▶ [The problem]: Reproduce the rows starting at the line that contains "Where should I click to: Select the 8." and ending at the line that contains "[x=20, y=270]", swapping "Clone Stamp" for "Healing Brush" and leaving everything else unchanged.

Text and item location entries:
^^^^^^^^
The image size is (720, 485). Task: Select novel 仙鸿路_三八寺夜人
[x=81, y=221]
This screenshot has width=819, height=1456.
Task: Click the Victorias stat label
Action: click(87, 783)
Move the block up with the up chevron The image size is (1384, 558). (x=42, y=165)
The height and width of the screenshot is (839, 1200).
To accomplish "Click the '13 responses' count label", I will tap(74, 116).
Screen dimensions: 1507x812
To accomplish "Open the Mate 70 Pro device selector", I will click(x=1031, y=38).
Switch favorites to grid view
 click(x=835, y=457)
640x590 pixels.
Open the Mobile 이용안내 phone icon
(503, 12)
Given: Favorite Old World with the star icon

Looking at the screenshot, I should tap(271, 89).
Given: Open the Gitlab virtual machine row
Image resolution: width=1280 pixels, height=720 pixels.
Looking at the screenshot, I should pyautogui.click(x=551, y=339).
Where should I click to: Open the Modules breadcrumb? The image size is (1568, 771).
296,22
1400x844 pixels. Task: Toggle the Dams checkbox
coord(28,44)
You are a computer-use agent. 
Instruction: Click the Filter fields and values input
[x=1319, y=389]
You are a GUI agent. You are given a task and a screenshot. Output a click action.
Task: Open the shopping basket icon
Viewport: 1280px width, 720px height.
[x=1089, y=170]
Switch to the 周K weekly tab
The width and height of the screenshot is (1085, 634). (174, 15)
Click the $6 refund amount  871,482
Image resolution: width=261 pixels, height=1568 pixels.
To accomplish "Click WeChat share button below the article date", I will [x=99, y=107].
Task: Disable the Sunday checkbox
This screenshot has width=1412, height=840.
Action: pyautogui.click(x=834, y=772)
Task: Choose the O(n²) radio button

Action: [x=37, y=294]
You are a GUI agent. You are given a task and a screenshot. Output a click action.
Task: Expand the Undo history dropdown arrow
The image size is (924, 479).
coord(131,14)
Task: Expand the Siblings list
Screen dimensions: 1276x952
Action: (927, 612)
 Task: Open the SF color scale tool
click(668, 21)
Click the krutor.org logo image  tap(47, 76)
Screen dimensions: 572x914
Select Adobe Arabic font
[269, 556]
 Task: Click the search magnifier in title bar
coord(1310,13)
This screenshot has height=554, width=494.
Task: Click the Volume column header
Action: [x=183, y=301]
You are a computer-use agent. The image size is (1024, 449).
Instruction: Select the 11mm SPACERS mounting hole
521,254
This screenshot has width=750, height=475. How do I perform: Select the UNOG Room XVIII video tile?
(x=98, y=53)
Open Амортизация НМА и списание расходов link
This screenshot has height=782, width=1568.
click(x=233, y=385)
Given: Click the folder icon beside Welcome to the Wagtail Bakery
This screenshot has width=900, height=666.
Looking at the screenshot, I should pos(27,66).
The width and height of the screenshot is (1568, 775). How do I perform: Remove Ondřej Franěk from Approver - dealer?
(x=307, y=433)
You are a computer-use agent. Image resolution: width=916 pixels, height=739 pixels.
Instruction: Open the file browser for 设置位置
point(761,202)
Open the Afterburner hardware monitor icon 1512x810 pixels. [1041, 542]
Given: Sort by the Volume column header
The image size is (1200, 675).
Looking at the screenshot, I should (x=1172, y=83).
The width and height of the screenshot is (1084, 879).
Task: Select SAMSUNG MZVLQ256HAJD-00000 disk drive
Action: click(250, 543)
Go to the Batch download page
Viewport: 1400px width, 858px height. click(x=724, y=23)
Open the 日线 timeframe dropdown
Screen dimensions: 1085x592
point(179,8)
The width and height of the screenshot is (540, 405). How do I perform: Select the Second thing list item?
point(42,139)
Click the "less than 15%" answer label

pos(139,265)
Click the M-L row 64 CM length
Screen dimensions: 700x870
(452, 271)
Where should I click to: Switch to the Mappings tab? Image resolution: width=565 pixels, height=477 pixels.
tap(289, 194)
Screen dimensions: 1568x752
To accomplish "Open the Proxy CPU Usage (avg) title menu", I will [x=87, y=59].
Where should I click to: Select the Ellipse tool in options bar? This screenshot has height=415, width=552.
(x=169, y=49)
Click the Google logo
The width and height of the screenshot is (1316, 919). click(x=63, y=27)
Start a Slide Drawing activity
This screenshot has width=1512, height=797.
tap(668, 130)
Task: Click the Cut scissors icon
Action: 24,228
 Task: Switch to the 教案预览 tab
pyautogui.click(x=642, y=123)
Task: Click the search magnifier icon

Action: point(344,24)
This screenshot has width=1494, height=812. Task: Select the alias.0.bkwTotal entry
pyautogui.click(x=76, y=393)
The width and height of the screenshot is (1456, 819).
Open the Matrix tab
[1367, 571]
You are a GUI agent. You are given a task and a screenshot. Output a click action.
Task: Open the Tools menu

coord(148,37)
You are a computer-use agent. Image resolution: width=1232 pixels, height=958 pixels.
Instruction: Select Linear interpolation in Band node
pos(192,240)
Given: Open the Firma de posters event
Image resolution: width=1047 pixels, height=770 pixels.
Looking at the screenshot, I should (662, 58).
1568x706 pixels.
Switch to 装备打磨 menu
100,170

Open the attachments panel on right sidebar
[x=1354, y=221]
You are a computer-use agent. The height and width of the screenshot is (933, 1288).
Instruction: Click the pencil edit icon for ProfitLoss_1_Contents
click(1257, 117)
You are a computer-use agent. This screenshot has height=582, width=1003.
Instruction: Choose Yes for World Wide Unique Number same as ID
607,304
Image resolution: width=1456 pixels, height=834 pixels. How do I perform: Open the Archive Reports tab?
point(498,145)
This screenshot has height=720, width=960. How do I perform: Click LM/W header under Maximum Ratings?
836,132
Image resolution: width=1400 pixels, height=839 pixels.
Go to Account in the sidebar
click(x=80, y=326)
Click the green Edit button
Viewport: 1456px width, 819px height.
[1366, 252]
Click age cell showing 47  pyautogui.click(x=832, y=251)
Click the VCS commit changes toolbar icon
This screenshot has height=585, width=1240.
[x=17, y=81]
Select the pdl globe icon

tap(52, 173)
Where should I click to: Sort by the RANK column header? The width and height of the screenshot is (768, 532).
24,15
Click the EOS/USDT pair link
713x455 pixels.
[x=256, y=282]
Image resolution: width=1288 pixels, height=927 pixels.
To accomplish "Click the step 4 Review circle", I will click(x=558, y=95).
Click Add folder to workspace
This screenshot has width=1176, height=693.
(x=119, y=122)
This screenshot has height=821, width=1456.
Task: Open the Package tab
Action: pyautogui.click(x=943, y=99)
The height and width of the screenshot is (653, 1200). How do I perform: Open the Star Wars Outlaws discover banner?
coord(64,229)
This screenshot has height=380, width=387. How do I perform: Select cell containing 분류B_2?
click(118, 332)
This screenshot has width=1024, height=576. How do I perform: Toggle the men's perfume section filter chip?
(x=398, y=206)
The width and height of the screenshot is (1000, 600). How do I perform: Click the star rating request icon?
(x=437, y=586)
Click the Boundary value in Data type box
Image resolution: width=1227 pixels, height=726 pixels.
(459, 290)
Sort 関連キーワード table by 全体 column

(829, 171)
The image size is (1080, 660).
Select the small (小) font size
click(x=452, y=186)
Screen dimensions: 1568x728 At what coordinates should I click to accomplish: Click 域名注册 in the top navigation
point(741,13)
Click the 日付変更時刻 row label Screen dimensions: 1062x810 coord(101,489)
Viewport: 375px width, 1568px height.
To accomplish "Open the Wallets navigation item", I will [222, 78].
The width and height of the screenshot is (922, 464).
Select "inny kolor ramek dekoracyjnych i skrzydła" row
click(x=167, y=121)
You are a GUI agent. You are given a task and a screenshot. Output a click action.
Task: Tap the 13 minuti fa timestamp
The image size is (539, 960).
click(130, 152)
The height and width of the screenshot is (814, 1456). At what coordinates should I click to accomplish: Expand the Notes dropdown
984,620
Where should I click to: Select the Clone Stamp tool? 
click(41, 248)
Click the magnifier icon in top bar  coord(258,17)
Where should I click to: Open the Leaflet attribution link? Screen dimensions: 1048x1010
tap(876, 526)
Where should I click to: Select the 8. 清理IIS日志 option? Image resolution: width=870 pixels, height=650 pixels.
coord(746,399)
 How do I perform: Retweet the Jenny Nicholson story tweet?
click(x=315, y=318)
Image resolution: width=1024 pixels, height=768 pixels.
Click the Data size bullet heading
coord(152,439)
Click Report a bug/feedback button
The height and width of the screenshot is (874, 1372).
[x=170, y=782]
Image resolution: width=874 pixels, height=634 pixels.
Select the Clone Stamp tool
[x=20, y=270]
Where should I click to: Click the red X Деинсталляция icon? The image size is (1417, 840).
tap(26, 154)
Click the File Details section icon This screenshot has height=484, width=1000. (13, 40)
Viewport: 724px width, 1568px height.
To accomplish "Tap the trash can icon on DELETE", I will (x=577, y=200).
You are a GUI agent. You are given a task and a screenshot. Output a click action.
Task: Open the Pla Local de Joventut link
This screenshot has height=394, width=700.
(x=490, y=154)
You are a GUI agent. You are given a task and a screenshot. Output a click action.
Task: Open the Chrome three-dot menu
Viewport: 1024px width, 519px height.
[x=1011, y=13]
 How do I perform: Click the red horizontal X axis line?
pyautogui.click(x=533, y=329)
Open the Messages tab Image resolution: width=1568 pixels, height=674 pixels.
^^^^^^^^
▶ [Result for this exercise]:
Where should I click to: Select the 8. 清理IIS日志 option? Image resolution: width=870 pixels, height=650 pixels.
coord(746,399)
 How do I perform: Retweet the Jenny Nicholson story tweet?
click(x=315, y=318)
Image resolution: width=1024 pixels, height=768 pixels.
Click the Data size bullet heading
coord(152,439)
Click Report a bug/feedback button
The height and width of the screenshot is (874, 1372).
[x=170, y=782]
Image resolution: width=874 pixels, height=634 pixels.
Select the Healing Brush tool
[x=20, y=270]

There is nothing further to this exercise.